いちご
「ほれ、これ付けて」
タオルでグルグルにされた、ハチマキのような物を持ってきた慶兄は、私の前で屈んで私を見上げた。
上目遣いの慶兄に、思わずドキリとした。
「ありがとう…ゴメンね」
受け取ろうとすると、おもむろに慶兄が立ち上がり、私の隣へ腰を下ろした。
「付けてやるよ。
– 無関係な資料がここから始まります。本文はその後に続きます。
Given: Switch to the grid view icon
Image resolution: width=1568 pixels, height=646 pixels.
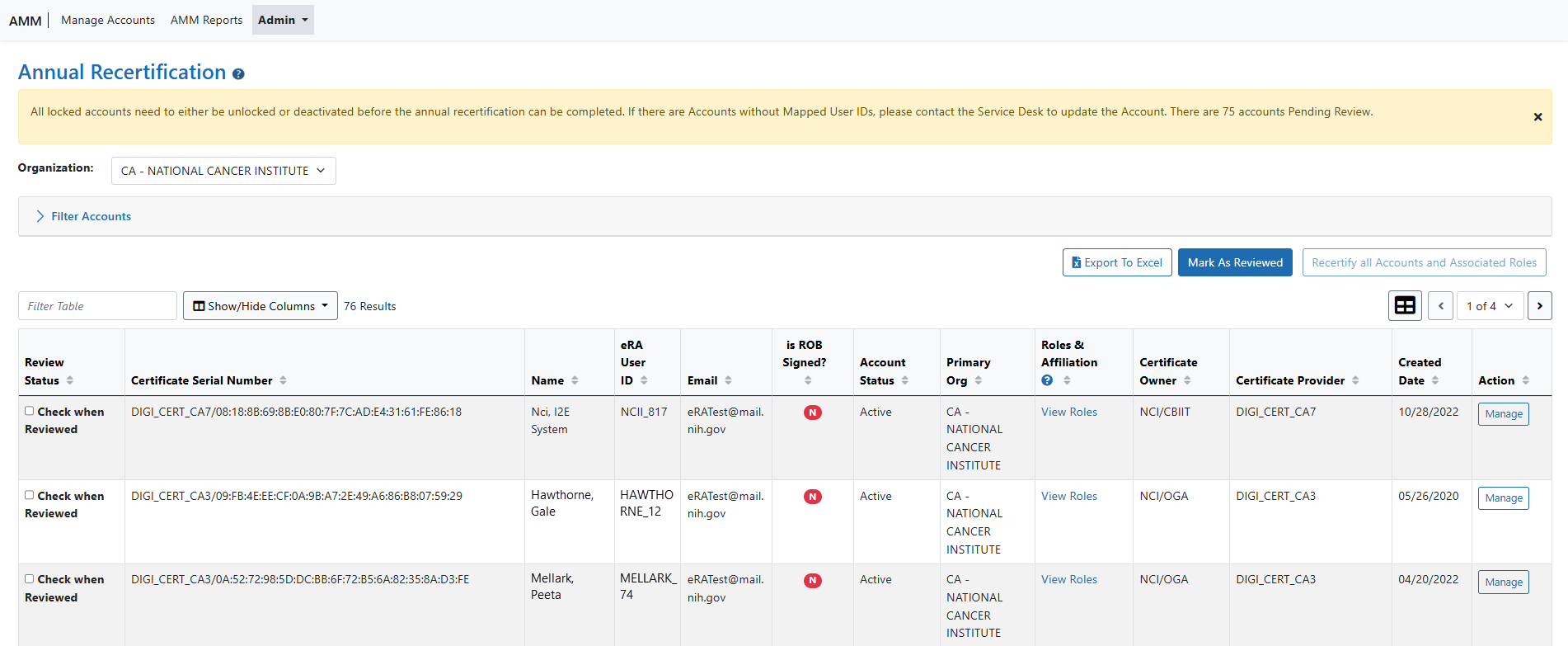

後ろ向いて?」
素直に従い、軽く頷いて背中を向けた。
「つ!!めた…いけど気持ちぃ……」
熱を持った額に、とても気持ちが良く、ふぅと肩の力を抜いた。
「俺の家、薬とか氷枕とかねぇからさあ…タオルで氷巻いてきただけなんだけどゴメンな」
手際よく後ろで縛ってもらい、慶兄がそんなことを言っている。
「そんな全然いいよ!!私が勝手にたん…こぶ作っただけだし」
「くっ…ま、まさか…あそこでそうなるとは予想もしねぇよ」
何となく、タオルを巻かれた姿も見せづらく、背中を向けたまま俯いた。
「もぉ〜忘れてよ…」
体操座りをして、膝を抱え込むようにして額を腕に乗せて俯いた。
額に巻かれたタオルがクッションになり、同時に腕をひんやりと冷やしていく。
ホントに最悪だぁ…穴があったら入りたい……。
「ももちゃん」
「………っえ!?」
「あんなとこでお預けされるとはなぁ〜」
軽くソファーが沈んだと思ったら、慶兄に後ろ抱きされ、ビクッと体が跳ねた。
私の左肩に顎を乗せた慶兄の吐息が、首にかかるたびに背筋が甘く痺れる。
「お…お、預け…とか、い、言わないでよ…」
「じゃあ…続きする?」
チュッと耳にキスをされ、思わず背筋を伸ばした。
「ひゃ、え、…っ慶兄ぃ〜」
何て答えたらいいのかも分からず、再び腕に顔を埋めた。
がっちりと後ろから足に挟まれ、滑らかな腕が優しく私を包み込んでいる。